#anthologie #25 I Paris ne sent pas le riz

L’odeur du fleuve qui passe où s’en va-t-elle ?

Y a-t-il une odeur de surface et une des profondeurs ? 

Certaines odeurs viennent de loin, nous surprennent. Ainsi l’odeur des embruns qui remonte la Seine, dépasse Paris, portée par le vent d’Ouest. Soudain les enfants des banlieues s’arrêtent surpris, leurs yeux flottent et se perdent au delà des immeubles qui barrent leur horizon : Tiens, ça sent la mer…

Honfleur ne sent pas les fleurs
Paris ne sent pas le riz

Les odeurs rebondissent-elles de corps en corps ? Tracent-elles un chemin de toi à moi à lui comme dans le conte les cailloux du petit Poucet ? Et peut-on raconter une vie en reparcourant les odeurs traversées une à une pour en dessiner la cartographie ? 

Peut-on offrir son odeur comme on offre son cœur ? 

Est-ce que les odeurs grandissent avec nous ? 

Où vont nos odeurs quand on disparaît ? 

Il y a des mots qui sentent fort même avec le nez bouché comme ça pue, ça cocotte, ça chlingue.
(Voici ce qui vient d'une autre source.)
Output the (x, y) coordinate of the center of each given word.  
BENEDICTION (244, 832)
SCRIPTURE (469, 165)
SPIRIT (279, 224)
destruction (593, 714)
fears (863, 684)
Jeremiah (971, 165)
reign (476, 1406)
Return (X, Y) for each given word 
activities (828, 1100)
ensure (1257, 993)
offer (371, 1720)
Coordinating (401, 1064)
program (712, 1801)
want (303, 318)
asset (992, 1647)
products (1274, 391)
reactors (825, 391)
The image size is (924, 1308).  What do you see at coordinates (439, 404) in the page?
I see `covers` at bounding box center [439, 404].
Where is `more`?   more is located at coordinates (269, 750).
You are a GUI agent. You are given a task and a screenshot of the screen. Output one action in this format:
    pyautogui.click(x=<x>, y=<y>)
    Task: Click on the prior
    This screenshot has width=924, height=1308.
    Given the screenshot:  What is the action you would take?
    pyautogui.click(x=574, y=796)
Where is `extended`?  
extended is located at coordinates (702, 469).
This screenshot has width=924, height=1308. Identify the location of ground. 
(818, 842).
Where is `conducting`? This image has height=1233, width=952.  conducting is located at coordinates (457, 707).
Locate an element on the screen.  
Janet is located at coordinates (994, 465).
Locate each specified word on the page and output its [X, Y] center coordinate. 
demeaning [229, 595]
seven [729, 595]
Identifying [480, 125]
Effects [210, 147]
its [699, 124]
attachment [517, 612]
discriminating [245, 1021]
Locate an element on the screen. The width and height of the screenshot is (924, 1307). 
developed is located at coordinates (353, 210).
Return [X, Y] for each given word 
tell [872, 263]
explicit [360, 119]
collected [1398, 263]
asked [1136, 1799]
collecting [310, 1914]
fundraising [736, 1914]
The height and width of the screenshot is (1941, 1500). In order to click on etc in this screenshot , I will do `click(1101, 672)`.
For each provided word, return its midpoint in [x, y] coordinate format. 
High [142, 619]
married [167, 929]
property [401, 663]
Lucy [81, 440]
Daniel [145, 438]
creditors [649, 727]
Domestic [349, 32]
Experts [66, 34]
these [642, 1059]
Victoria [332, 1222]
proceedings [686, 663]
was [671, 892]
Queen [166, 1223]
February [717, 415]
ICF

Les mots ont une odeur. Par exemple on dit : ça ne sent pas la rose et c’est l’odeur de la rose qui vient.

J’aime l’odeur de ton corps. La nuit je rentre, je m’allonge près de toi, je te renifle, te respire, je suis chez moi.

Les petits enfants qui partent loin de leurs parents emportent souvent un mouchoir qu’ils reniflent le soir entre deux sanglots. C’est l’odeur de leur maison imprégnée dans le carré blanc de coton avec le sourire de maman, ses bras ronds et doux, les joues de papa qui piquent quand il donne le bisou du soir. Il suffit de fermer les yeux, le carré de tissu près du nez pour se rassurer un peu.

C’est incroyable comme une odeur peut contenir de grandes choses : une maison, un été, un amour, une vie. 

L’odeur de ceux qu’on aime, même les yeux fermés on les retrouverait toujours.

Parfois l’odeur sépare. Ainsi lorsque les enfants deviennent des adolescents, les parents sont perdus, ils ne reconnaissent plus leurs petits. 

Même si l’odeur change l’amour reste. 

Il y a des corps, des lieux, on voudrait les aimer, on essaie de toutes nos forces mais c’est impossible. Il faudrait commencer par aimer leur odeur, on n’y arrive pas, jamais.

L’odeur est déraisonnable par définition.

Pourquoi dit-on se fier à son instinct et non se fier à son odeur. 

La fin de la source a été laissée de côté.